§ **Given entries**
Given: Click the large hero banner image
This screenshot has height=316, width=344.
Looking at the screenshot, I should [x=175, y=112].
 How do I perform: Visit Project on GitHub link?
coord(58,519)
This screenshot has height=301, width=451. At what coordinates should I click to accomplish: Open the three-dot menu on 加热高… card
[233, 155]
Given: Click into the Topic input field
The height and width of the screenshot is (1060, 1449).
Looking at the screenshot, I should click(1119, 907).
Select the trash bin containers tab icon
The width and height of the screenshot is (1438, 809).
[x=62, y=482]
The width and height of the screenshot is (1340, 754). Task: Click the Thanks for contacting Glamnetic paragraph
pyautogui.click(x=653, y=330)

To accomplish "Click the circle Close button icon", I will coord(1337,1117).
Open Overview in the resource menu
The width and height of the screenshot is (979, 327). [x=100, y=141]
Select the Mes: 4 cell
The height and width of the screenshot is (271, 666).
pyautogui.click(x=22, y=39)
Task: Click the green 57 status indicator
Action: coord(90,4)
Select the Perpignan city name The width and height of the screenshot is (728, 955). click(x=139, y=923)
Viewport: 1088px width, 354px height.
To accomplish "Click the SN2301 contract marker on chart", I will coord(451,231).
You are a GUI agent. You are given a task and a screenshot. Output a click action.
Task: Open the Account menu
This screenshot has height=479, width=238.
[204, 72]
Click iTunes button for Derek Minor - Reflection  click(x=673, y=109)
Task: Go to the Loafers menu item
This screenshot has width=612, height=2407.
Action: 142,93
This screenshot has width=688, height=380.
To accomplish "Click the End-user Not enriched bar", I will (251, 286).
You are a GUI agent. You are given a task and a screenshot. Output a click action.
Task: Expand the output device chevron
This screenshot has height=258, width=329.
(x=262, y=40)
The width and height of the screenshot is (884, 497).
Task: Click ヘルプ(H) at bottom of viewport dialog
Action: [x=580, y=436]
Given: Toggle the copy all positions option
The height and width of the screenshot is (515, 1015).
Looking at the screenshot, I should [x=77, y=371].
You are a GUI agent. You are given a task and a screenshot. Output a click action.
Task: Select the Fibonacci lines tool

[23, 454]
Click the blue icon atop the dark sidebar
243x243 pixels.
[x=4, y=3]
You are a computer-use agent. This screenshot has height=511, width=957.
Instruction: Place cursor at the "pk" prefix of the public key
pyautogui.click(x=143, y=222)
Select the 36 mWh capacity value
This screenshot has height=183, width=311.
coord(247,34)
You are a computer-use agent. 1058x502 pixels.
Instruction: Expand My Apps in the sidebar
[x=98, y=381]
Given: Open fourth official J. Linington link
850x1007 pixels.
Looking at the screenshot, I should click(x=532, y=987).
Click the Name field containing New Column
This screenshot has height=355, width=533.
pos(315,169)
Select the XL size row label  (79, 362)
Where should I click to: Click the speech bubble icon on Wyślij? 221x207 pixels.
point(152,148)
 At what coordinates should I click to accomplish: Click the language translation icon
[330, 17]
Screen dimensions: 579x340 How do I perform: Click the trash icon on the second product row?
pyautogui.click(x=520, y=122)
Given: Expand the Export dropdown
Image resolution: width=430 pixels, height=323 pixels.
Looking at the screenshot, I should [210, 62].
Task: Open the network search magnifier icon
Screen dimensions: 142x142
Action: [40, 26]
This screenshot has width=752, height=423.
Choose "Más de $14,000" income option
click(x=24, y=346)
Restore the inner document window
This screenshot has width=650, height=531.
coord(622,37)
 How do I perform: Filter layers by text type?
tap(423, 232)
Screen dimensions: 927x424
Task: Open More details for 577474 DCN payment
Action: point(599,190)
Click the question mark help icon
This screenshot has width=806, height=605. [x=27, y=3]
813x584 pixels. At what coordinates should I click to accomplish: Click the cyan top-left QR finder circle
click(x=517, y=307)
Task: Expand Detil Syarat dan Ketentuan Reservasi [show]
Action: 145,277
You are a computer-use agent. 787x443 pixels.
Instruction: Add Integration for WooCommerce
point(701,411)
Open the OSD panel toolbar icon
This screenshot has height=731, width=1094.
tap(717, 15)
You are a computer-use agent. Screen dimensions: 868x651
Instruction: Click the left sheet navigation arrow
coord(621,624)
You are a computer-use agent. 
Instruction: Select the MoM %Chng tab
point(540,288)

§ **Description of the task**
Whole listing, every line: reproduce it exactly.

§ **Result**
Given: Click the large hero banner image
This screenshot has height=316, width=344.
Looking at the screenshot, I should [x=175, y=112].
 How do I perform: Visit Project on GitHub link?
coord(58,519)
This screenshot has height=301, width=451. At what coordinates should I click to accomplish: Open the three-dot menu on 加热高… card
[233, 155]
Given: Click into the Topic input field
The height and width of the screenshot is (1060, 1449).
Looking at the screenshot, I should click(1119, 907).
Select the trash bin containers tab icon
The width and height of the screenshot is (1438, 809).
[x=62, y=482]
The width and height of the screenshot is (1340, 754). Task: Click the Thanks for contacting Glamnetic paragraph
pyautogui.click(x=653, y=330)

To accomplish "Click the circle Close button icon", I will coord(1337,1117).
Open Overview in the resource menu
The width and height of the screenshot is (979, 327). [x=100, y=141]
Select the Mes: 4 cell
The height and width of the screenshot is (271, 666).
pyautogui.click(x=22, y=39)
Task: Click the green 57 status indicator
Action: coord(90,4)
Select the Perpignan city name The width and height of the screenshot is (728, 955). click(x=139, y=923)
Viewport: 1088px width, 354px height.
To accomplish "Click the SN2301 contract marker on chart", I will coord(451,231).
You are a GUI agent. You are given a task and a screenshot. Output a click action.
Task: Open the Account menu
This screenshot has height=479, width=238.
[204, 72]
Click iTunes button for Derek Minor - Reflection  click(x=673, y=109)
Task: Go to the Loafers menu item
This screenshot has width=612, height=2407.
Action: 142,93
This screenshot has width=688, height=380.
To accomplish "Click the End-user Not enriched bar", I will (251, 286).
You are a GUI agent. You are given a task and a screenshot. Output a click action.
Task: Expand the output device chevron
This screenshot has height=258, width=329.
(x=262, y=40)
The width and height of the screenshot is (884, 497).
Task: Click ヘルプ(H) at bottom of viewport dialog
Action: [x=580, y=436]
Given: Toggle the copy all positions option
The height and width of the screenshot is (515, 1015).
Looking at the screenshot, I should [x=77, y=371].
You are a GUI agent. You are given a task and a screenshot. Output a click action.
Task: Select the Fibonacci lines tool

[23, 454]
Click the blue icon atop the dark sidebar
243x243 pixels.
[x=4, y=3]
You are a computer-use agent. This screenshot has height=511, width=957.
Instruction: Place cursor at the "pk" prefix of the public key
pyautogui.click(x=143, y=222)
Select the 36 mWh capacity value
This screenshot has height=183, width=311.
coord(247,34)
You are a computer-use agent. 1058x502 pixels.
Instruction: Expand My Apps in the sidebar
[x=98, y=381]
Given: Open fourth official J. Linington link
850x1007 pixels.
Looking at the screenshot, I should click(x=532, y=987).
Click the Name field containing New Column
This screenshot has height=355, width=533.
pos(315,169)
Select the XL size row label  (79, 362)
Where should I click to: Click the speech bubble icon on Wyślij? 221x207 pixels.
point(152,148)
 At what coordinates should I click to accomplish: Click the language translation icon
[330, 17]
Screen dimensions: 579x340 How do I perform: Click the trash icon on the second product row?
pyautogui.click(x=520, y=122)
Given: Expand the Export dropdown
Image resolution: width=430 pixels, height=323 pixels.
Looking at the screenshot, I should [210, 62].
Task: Open the network search magnifier icon
Screen dimensions: 142x142
Action: [40, 26]
This screenshot has width=752, height=423.
Choose "Más de $14,000" income option
click(x=24, y=346)
Restore the inner document window
This screenshot has width=650, height=531.
coord(622,37)
 How do I perform: Filter layers by text type?
tap(423, 232)
Screen dimensions: 927x424
Task: Open More details for 577474 DCN payment
Action: point(599,190)
Click the question mark help icon
This screenshot has width=806, height=605. [x=27, y=3]
813x584 pixels. At what coordinates should I click to accomplish: Click the cyan top-left QR finder circle
click(x=517, y=307)
Task: Expand Detil Syarat dan Ketentuan Reservasi [show]
Action: 145,277
You are a computer-use agent. 787x443 pixels.
Instruction: Add Integration for WooCommerce
point(701,411)
Open the OSD panel toolbar icon
This screenshot has height=731, width=1094.
tap(717, 15)
You are a computer-use agent. Screen dimensions: 868x651
Instruction: Click the left sheet navigation arrow
coord(621,624)
You are a computer-use agent. 
Instruction: Select the MoM %Chng tab
point(540,288)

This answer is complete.